The Firm has extensive experience in defeating class certification in state and federal court litigation, and has been involved in such efforts since its founding.  The Firm pursues an aggressive strategy of turning class action claims against plaintiffs by forcing plaintiffs to substantiate their claims in support of the necessary class certification elements.  In this way, rather than becoming an in terrorem weapon for plaintiffs, class action claims force plaintiffs into significant up front expenditures before they can get an opportunity for full merits discovery against our clients.  In some cases, plaintiffs have voluntarily abandoned class certification claims rather than investing resources into a likely losing effort.  See, e.g., Arias v.
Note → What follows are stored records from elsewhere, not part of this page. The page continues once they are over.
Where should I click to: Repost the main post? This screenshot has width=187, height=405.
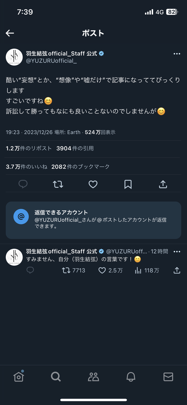58,184
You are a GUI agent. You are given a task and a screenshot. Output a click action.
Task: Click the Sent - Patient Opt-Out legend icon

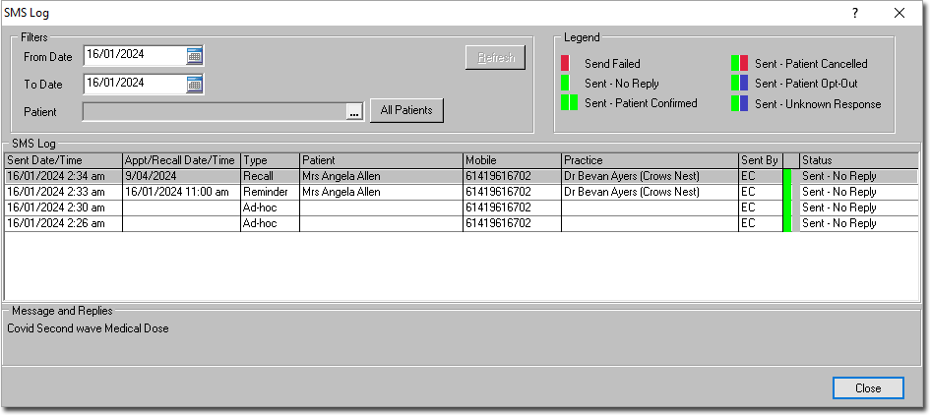click(x=740, y=84)
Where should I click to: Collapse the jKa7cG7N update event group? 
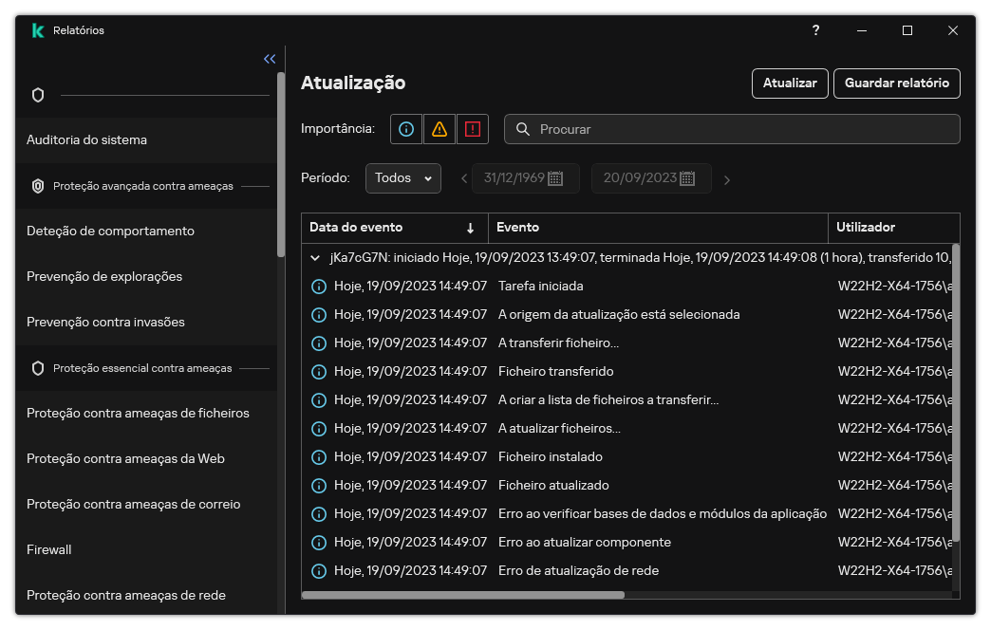pyautogui.click(x=314, y=257)
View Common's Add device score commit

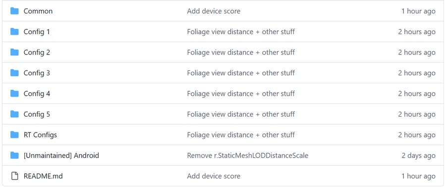214,11
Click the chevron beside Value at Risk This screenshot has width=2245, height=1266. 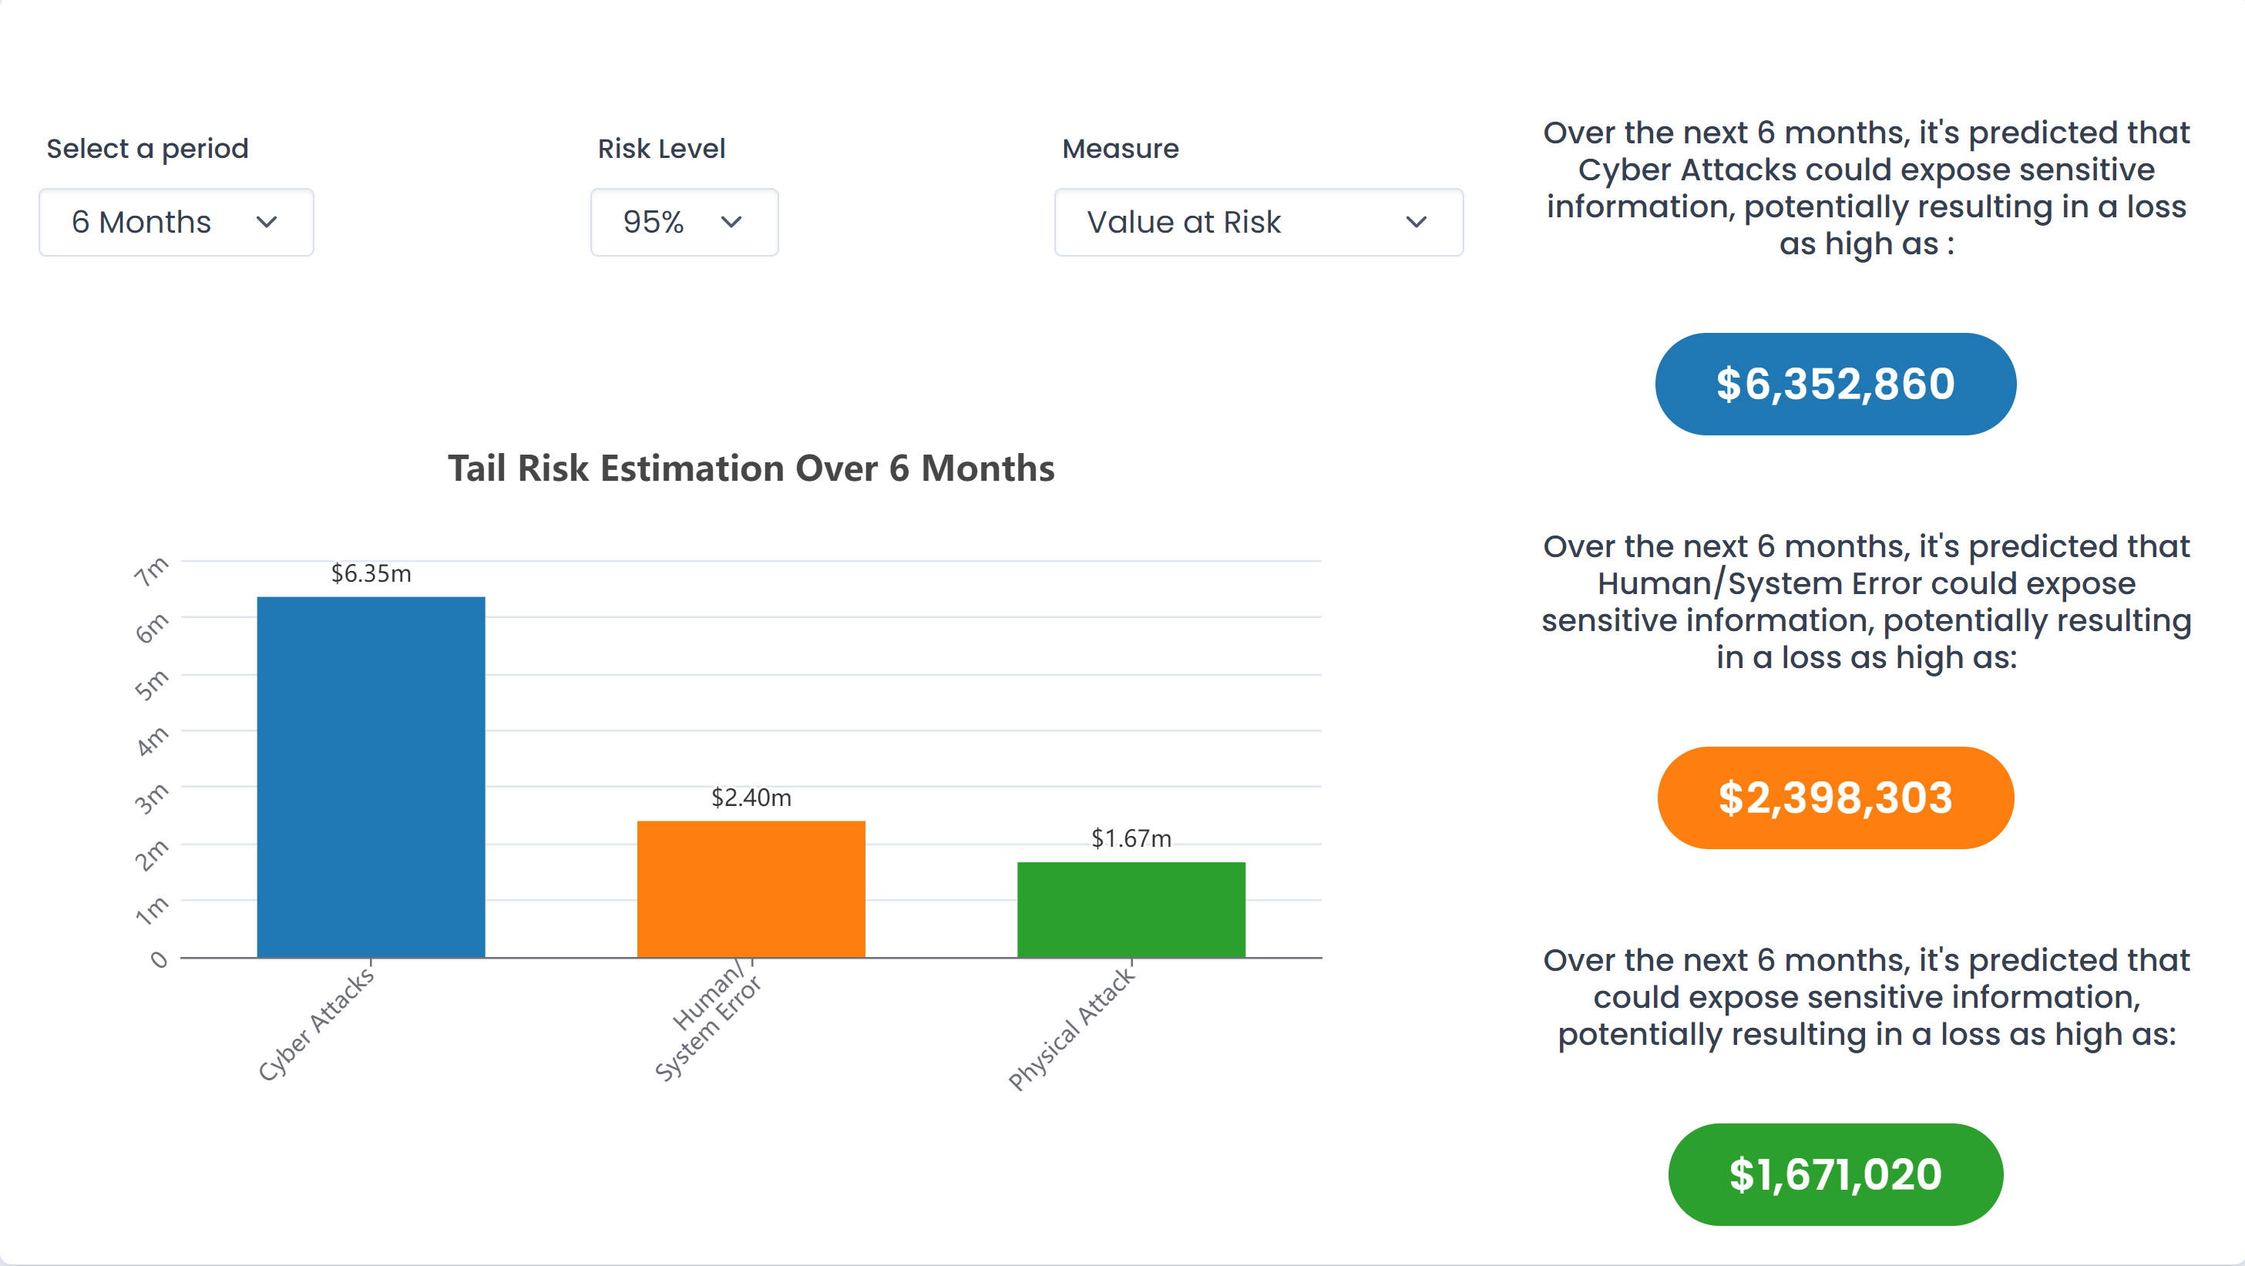pos(1416,222)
DynCorp,  752 F.3d 1011 (D.C. Cir. 2014) (Ecuadorian residents claimed personal injury and property damages arising from exposure to drug-eradication chemicals; class certification dropped rather than respond to aggressive discovery; summary judgment obtained, and affirmed).

In cases where plaintiffs have persisted in class action allegations against our clients, they have been unsuccessful.  One of our early victories for Novartis Pharmaceuticals Corporation in the In re Aredia and Zometa Prods. Liab. Litig. multidistrict litigation was our success in defeating plaintiffs’ motion for certification of a nationwide $19 billion medical monitoring class and obtaining summary judgment on all claims brought by the putative class representatives.  See In re Aredia & Zometa Prods. Liab. Litig., 2007 WL 3012972 (M.D. Tenn. Oct. 10, 2007) (court found improper class definition due to plaintiff-specific variations, and lack of typicality and adequacy due to multiple state laws and plaintiff-specific variations).

We convinced a state court judge not to certify a class action involving alleged defective gas furnace and boiler high temperature plastic vents, which allegedly could lead to carbon monoxide, because a Consumer Product Safety Commission (CPSC) product recall program provided was a superior remedy to affected consumers.  Engel v. Chevron Corporation, Inc., et al., Civil Action No. 37715 (Rutherford County, Tenn. 1997).  In that case, we obtained supporting affidavits from CPSC staff.

As another example, in the Norwood v. Raytheon Co., No. EP-04-CA-127-PRM (W.D. Tex. 2006), we took the leading role in successfully defeating a class certification effort brought on behalf of former German, U.S., and NATO country radar operators/technicians exposed to military radars over forty years.  The court’s ruling rejecting class certification largely destroyed plaintiffs’ litigation leverage over the defense contractor defendants.

We have successfully defended our clients in asbestos property damage class actions involving primary and secondary schools, public universities, and owners of buildings leased to the federal government.  See, e.g., In re Asbestos Schools Litigation, 1991 WL 137128 (E.D. Pa. 1991) (dismissal of “conspiracy” claims).  We represented a company in an asbestos-related bankruptcy reorganization proceeding and were successful in defeating a class action of property damage claimants and obtaining exclusion of plaintiffs’ experts under Daubert scientific reliability standards.  In re Armstrong World Industries, 285 B.R. 864 (Del. Bankr. 2002); see In re Armstrong World Industries, 348 B.R. 136 (Del. Bankr. 2006).
We have similarly defeated class certification efforts in cases involving alleged environmental contamination, including separate claims brought against our clients Stauffer Chemical Company and ITT in state and federal courts in Florida.  See Hoyte v. Stauffer Chemical Co., Case No. 98-3024-CI-7, 2002 WL 31892830 (Cir. Ct. Pinellas County Florida Nov. 6, 2002) (a putative class of former phosphorus plant workers alleged work place exposure to a variety of hazardous substances and sought a court-supervised fund for a medical monitoring program designed to detect future injuries.  Following a four-day evidentiary hearing in Florida state court, we obtained a favorable ruling rejecting class certification); Rutherford v. ITT Industries, Inc., Civil No. 4:98 CV263-WS (N.D. Fla. 1999) (major class action asserted  property damage claims arising from alleged solvent contamination of potable water supplies; case favorably settled on the eve of class certification hearings based on the strategy of enlarging the settlement class to preclude future filings).

In addition to our defense of putative class actions, the Firm has been heavily involved in the defense of other types of serial and mass litigation, including federal multidistrict litigation and state law equivalents.